Enterprises therefore face the familiar dilemma of quantity v quality. True, it is good to have an all-round collection of datasets from all possible relevant sources, but what good would those datasets be to organisations if they did not have the means to easily access, combine, analyse, upgrade or share data?
Linked data for leaner integration
Luckily, we already have semantic web technology that uses universally recognised standards for smoothly interconnecting the global sharing of any kind of personal, commercial, scientific and cultural data.
Luckily for the enterprises that have seen the benefits of linked (open) data, those organisations are successfully using the relatively new paradigm for data integration – linked data – to cope with the huge amounts of data and data silos in their master data management and data analytics.

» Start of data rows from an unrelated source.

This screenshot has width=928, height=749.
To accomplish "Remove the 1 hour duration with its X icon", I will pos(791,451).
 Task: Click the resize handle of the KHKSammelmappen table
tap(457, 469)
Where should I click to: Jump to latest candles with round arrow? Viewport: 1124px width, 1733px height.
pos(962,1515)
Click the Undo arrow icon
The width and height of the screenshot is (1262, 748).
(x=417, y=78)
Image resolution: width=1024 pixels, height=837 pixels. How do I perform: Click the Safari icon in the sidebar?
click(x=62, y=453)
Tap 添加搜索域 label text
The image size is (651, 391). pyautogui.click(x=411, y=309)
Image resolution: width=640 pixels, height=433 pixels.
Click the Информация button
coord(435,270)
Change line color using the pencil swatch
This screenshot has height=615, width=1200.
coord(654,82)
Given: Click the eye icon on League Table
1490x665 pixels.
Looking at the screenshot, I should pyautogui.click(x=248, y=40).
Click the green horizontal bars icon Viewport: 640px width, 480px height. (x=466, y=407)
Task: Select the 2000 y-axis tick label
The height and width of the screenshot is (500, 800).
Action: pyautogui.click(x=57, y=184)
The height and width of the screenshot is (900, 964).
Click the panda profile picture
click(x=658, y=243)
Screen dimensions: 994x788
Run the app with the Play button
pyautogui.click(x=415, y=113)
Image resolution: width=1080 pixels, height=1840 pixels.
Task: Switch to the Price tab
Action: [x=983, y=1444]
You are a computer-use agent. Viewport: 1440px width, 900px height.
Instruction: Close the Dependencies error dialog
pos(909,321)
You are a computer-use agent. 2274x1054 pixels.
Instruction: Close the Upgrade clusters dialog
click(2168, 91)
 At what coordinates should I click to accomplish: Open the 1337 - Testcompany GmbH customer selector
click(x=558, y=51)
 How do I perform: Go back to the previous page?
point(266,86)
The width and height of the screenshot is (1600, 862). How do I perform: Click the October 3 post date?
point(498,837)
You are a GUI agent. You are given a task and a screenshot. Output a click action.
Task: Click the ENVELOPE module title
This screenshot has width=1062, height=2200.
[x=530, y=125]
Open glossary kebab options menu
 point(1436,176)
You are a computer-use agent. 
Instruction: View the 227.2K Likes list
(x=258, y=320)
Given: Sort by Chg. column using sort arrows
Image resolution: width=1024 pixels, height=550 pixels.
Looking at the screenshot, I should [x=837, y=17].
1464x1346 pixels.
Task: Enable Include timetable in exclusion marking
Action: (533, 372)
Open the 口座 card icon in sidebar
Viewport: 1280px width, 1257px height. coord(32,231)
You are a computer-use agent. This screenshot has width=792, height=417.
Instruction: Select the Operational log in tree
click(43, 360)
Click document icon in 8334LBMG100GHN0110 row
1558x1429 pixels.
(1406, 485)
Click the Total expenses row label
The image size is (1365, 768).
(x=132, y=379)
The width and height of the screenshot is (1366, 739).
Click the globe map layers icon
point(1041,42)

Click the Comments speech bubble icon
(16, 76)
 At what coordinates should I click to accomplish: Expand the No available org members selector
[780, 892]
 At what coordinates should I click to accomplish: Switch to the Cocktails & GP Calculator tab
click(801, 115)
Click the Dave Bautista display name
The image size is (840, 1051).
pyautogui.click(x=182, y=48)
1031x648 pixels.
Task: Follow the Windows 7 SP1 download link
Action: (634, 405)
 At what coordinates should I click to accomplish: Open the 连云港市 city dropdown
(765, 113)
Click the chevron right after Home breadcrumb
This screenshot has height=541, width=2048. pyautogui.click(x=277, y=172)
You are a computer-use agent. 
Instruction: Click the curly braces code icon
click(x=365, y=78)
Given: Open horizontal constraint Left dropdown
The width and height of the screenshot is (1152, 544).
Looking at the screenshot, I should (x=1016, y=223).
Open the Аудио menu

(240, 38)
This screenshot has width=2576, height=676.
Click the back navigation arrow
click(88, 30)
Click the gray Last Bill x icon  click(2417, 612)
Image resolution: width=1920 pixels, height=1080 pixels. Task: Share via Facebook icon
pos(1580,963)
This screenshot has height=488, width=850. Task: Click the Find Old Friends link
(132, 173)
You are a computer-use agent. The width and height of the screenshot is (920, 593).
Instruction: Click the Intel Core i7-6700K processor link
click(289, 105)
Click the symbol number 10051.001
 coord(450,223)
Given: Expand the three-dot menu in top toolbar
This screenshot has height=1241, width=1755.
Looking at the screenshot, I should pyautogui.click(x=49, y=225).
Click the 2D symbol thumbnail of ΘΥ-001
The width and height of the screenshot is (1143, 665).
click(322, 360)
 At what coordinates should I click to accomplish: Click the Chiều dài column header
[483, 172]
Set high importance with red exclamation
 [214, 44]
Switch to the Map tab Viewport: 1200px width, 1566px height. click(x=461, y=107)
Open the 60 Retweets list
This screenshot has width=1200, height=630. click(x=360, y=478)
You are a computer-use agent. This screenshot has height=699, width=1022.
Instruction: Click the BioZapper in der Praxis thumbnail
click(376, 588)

The benefits of fitting data pieces into one big picture
Freely available and machine-readable linked open data enriches enterprises' proprietary data with external data sources to create a uniform and semantically consistent view of all the data. The flexible, scalable and integration-friendly linked data is crucial for businesses to complete their own ‘semantic’ (meaningful, if you will) puzzle, which reveals new knowledge and insights to the companies using this approach.
Linked data integration allows enterprises to see their heterogenous data represented in a uniform way, ready for further integration and use in countless combinations. The power of using this approach lies in the flexibility to scale up, combine, access and retrieve data in a way that warrants a long-term solution to data integration, rather than an ad-hoc vendor-specific tool to cope with the next dataset coming our way.
Any enterprise can use the power of data (in any format or kind) to curb costs, but the true value of easily and smoothly integrating datasets is the knowledge that companies get when they have the full 360-degree view of their data, semantically tagged and arranged. This is all possible because the very basic principles of linked open data are about representing and accessing data in a standard format.
Linked data champions
Early-adopter enterprises have realised that interlinked and integrated services and flexible data integration not only enhance customer experience, they have also learned that using and supporting linked open datasets leads to efficiency gains and cost savings. A variety of industries, creative arts groups and publishers are leveraging the power of linked data to discover new links between datasets and fast-track their decision-making processes, while reducing costs.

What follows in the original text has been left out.